Tuesday, November 30, 2010

You’re INFO it

previous post: Tip Top Type



  1. Why a curling iron??!!

  2. ksleeve – I was wondering the same thing. Maybe Brock wants to also give his butt hair a perm while he’s down there?
    And Ali I think you’re reading too far into it sister, I think they are only trying to tell you that they’re too cheap to buy their OWN batteries.

  3. Stacy totally ripped off Bill Maher. He had that commercial before one of his episodes.

    Hasn’t Brock seen South Park? If you hold your farts in, you’ll spontaneously combust.

  4. A curling iron is just about the perfect size and shape for sealing a butt. Ouch.

  5. For some reason this reminds me of the family movie, Human Centipede.

  6. Oh, such a classic.

  7. For some reason, Brock makes me think of Pokémon. That’s onixeptable.

  8. Ah, Human Centipede. What a fantastic coming-of-age story about acceptance. Everybody should be required to see it. Arguably one of the best childrens’ films of the decade.

  9. I do believe that the film Wrong Turn 2: Dead End is a fun romantic comedy for the entire family, and it might even beat Human Centipede.

    Black Christmas is the best Christmas film of all time though. I strongly recommend it. For all ages. 🙂

  10. I feel bad for really wanting to make a joke about Muhammad Ali and vibrators…

  11. I agree with Nicole. Brock, you might want to take the epic win from Mr. Denzel Washington in “Man On Fire.” Nothing says, “seal that hole shut” better than a fucking car lighter to cauterize it.

    And finally, Ali, just buy some new batteries. Jeethus Christhs.

  12. Bitch be lyin’. The TSA might be down with some groping but I’m fairly certain any of them would draw the line at full-on man-handling some strange woman’s slime-covered vibrator just to mooch a few lousy batteries. C’mon, even lawyers have their standards sometim…. I mean, a clock is right twice a day or some shit.

  13. i’ve got a basement. not a big one. only a small one, enough room for 6 dogs or 3 children..
    I hear the centipede movie is 100% medically accurate????? Our ignorance is running thin on what our evolution will hold!! On another note, it’s quite handy how the speed limit drops when you’re near or around school zones, isnt it?

  14. Why not just wear a regular snuggie and stuff a sham-wow in your undies? xP

    @Keona, it’s odd that Brock’s post made me think of Man on Fire as well! o.O One of my fave movies of all time, though.
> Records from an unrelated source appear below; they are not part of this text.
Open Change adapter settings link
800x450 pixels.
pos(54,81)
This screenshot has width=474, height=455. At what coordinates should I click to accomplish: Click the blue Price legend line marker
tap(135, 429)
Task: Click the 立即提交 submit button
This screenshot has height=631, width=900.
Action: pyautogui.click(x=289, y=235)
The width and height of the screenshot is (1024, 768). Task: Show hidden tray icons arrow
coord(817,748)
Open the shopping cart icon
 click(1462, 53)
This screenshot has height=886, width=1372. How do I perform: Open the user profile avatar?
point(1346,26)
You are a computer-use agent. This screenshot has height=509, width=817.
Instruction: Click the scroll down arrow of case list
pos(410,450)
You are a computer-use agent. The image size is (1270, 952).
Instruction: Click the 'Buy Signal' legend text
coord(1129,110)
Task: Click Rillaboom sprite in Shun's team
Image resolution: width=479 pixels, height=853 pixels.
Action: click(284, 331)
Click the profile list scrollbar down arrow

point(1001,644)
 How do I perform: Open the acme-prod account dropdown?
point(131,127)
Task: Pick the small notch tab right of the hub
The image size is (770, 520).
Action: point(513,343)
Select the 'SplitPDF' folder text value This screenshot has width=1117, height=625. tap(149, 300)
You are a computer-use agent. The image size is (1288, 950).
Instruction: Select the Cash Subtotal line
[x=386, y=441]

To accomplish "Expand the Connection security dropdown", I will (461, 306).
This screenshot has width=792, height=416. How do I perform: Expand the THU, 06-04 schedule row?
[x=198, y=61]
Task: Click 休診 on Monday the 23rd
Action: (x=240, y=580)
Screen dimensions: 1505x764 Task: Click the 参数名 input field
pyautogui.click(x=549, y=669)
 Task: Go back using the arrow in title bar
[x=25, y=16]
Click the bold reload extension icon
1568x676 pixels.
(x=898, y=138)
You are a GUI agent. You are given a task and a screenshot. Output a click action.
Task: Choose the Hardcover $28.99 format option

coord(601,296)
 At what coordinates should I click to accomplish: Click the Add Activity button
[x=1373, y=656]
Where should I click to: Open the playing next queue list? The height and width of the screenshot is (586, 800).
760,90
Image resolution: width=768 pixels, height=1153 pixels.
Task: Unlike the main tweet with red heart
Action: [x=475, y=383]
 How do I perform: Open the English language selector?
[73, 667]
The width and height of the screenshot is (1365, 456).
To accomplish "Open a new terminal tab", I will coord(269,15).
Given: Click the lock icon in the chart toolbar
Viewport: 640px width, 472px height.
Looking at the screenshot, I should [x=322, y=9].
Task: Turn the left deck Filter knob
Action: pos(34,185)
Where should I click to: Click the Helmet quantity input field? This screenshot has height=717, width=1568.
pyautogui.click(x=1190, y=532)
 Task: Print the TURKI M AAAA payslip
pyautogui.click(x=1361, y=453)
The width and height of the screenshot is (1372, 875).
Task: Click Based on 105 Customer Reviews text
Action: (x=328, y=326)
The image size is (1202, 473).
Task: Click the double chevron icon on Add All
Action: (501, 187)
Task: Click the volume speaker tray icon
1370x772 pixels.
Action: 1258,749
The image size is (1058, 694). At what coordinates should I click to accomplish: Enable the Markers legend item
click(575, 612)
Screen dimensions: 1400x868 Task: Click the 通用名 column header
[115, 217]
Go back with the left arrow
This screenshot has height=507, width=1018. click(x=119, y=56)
Also agreed w/you about Ali. If she can afford to fly in the first place, she can afford like $5 for a couple new batteries.

  15. It’s been said before, but Stacy just ripped off Bill Maher.

  16. The Human Sexipede looks like a much better film than the totally crap one it parodies.

  17. I feel so bad for Ali. But hey, (s)he’s got fingers!

  18. Nicole is correct and Stacy is onto something…possibly LSD or maybe magic ‘shrooms.

    Ali just wants all her friends to know that she was about to go home and ram herself with 12inch of cold hard plastic in a desperate attempt to look cool, what sort of useless slut doesn’t keep spare dildo batteries to hand?!